Multi-scale Activation, Refinement, and Aggregation: Exploring Diverse Cues for Fine-Grained Bird Recognition

TL;DR

This work addresses fine-grained bird recognition under significant scale variation and background clutter by introducing MDCM, a framework that leverages an MS-ViT backbone through an Activation-Selection-Aggregation paradigm. It deploys Multi-Scale Cue Activation to diversify stage-specific cues, Multi-Scale Token Selection to prune noise while preserving critical scale-specific features, and Multi-Scale Dynamic Aggregation to adaptively fuse predictions across scales. The approach yields consistent improvements over CNN- and ViT-based baselines across CUB-200-2011, NABirds, and iNat2017, demonstrating both accuracy gains and efficient multi-scale representations. Overall, MDCM enhances FGBR by learning diverse, discriminative cues at multiple scales and aggregating them through a learned gating mechanism, with potential impact on ecological monitoring and large-scale species recognition.

Abstract

Given the critical role of birds in ecosystems, Fine-Grained Bird Recognition (FGBR) has gained increasing attention, particularly in distinguishing birds within similar subcategories. Although Vision Transformer (ViT)-based methods often outperform Convolutional Neural Network (CNN)-based methods in FGBR, recent studies reveal that the limited receptive field of plain ViT model hinders representational richness and makes them vulnerable to scale variance.
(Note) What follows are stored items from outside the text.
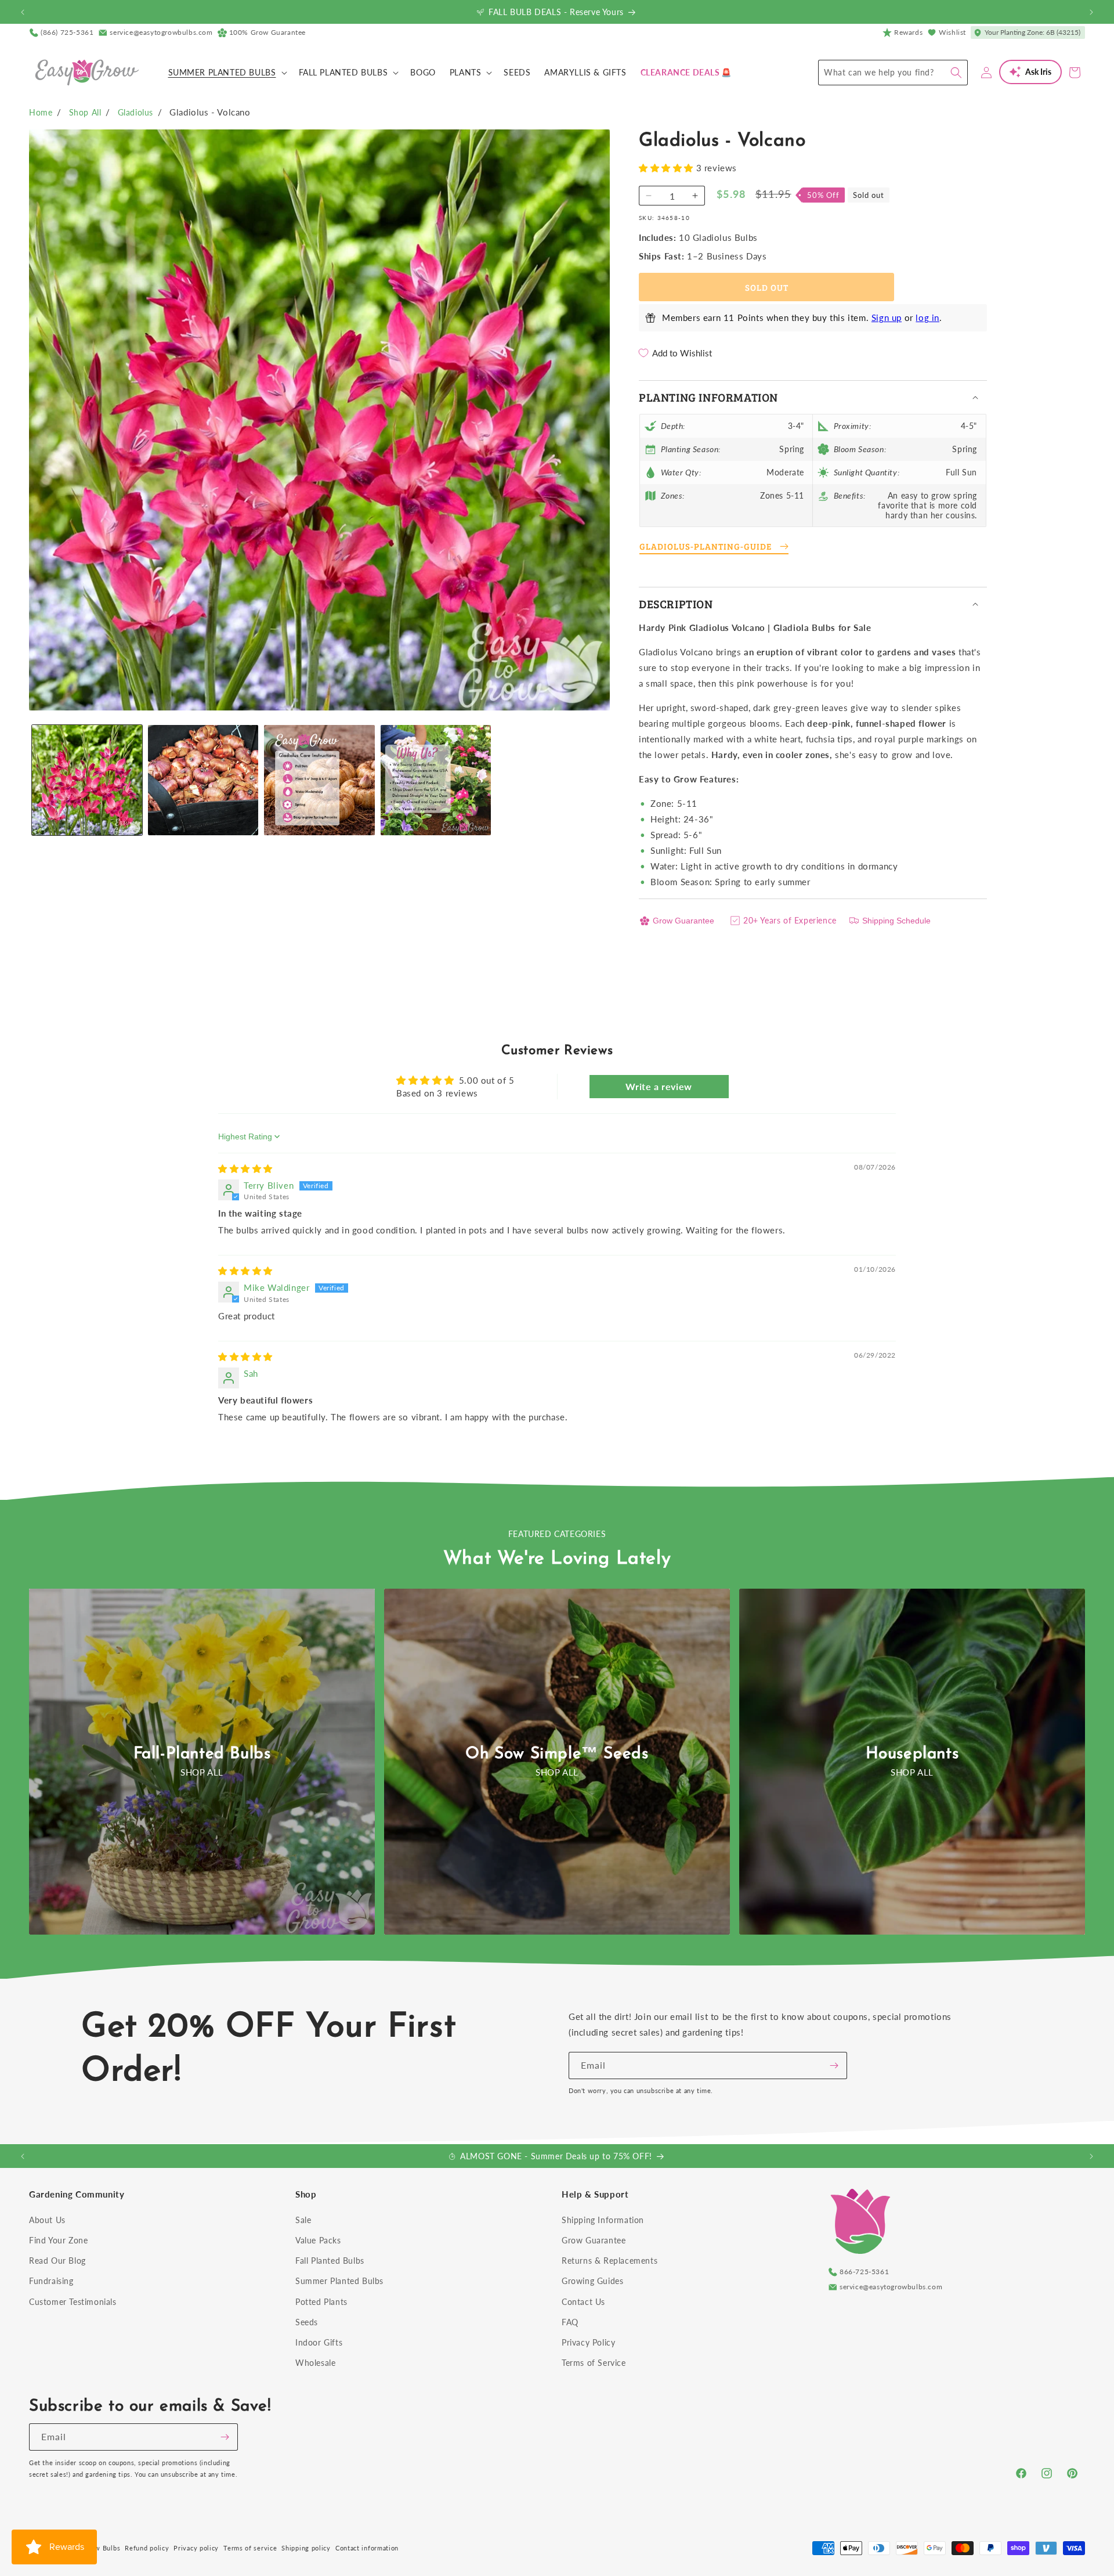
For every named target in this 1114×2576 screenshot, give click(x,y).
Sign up (886, 317)
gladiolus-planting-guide (705, 546)
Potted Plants (321, 2302)
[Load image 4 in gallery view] (436, 780)
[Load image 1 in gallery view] (87, 780)
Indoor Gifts (318, 2342)
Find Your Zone (58, 2240)
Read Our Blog (57, 2260)
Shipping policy (306, 2548)
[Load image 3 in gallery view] (319, 780)
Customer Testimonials (73, 2302)
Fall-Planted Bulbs (202, 1754)
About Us (47, 2220)
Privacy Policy (588, 2342)
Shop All (85, 112)
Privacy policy (196, 2548)
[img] (245, 1168)
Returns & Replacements (609, 2260)
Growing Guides (592, 2281)
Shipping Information (603, 2220)
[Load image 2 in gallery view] (203, 780)
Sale (303, 2220)
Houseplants (912, 1754)
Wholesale (315, 2363)
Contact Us (583, 2302)
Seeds (306, 2322)
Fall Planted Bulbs (329, 2260)
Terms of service (250, 2548)
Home (40, 112)
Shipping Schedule (896, 920)
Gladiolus (135, 112)
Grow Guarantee (683, 920)
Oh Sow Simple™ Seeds (556, 1754)
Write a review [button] (658, 1086)
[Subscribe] (834, 2065)
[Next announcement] (1091, 12)
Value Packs (318, 2240)
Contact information (367, 2548)
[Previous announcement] (22, 12)
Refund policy (147, 2548)
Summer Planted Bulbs (339, 2281)
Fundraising (51, 2281)
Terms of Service (594, 2363)
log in (927, 317)
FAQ (570, 2322)
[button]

Thus, enhancing the multi-scale capabilities of existing ViT-based models to overcome this bottleneck in FGBR is a worthwhile pursuit. In this paper, we propose a novel framework for FGBR, namely Multi-scale Diverse Cues Modeling (MDCM), which explores diverse cues at different scales across various stages of a multi-scale Vision Transformer (MS-ViT) in an "Activation-Selection-Aggregation" paradigm. Specifically, we first propose a multi-scale cue activation module to ensure the discriminative cues learned at different stage are mutually different. Subsequently, a multi-scale token selection mechanism is proposed to remove redundant noise and highlight discriminative, scale-specific cues at each stage. Finally, the selected tokens from each stage are independently utilized for bird recognition, and the recognition results from multiple stages are adaptively fused through a multi-scale dynamic aggregation mechanism for final model decisions. Both qualitative and quantitative results demonstrate the effectiveness of our proposed MDCM, which outperforms CNN- and ViT-based models on several widely-used FGBR benchmarks.

Paper Structure

This paper contains 21 sections, 14 equations, 3 figures, 6 tables.

Figures (3)

  • Figure 1: The primary challenges in FGBR are evident from bird images. Figures (a) to (d) show subtle species differences, often obscured by complex backgrounds. Figures (e) to (h) highlight significant scale variations between distant and close-up shots, making the same body parts appear different and complicating the recognition task.
  • Figure 2: The framework of our MDCM. During the forward pass, MSCA adjusts the activation of feature map to ensure the cues learned at different stage are mutually different. Subsequently, MSTS extracts diverse cues from multiple stages and filters out noisy regions. Finally, MSDA dynamic aggregates the classification results for the final model decisions.
  • Figure 3: The visualization of the MSTS mechanism highlights the selected tokens marked with red rectangles.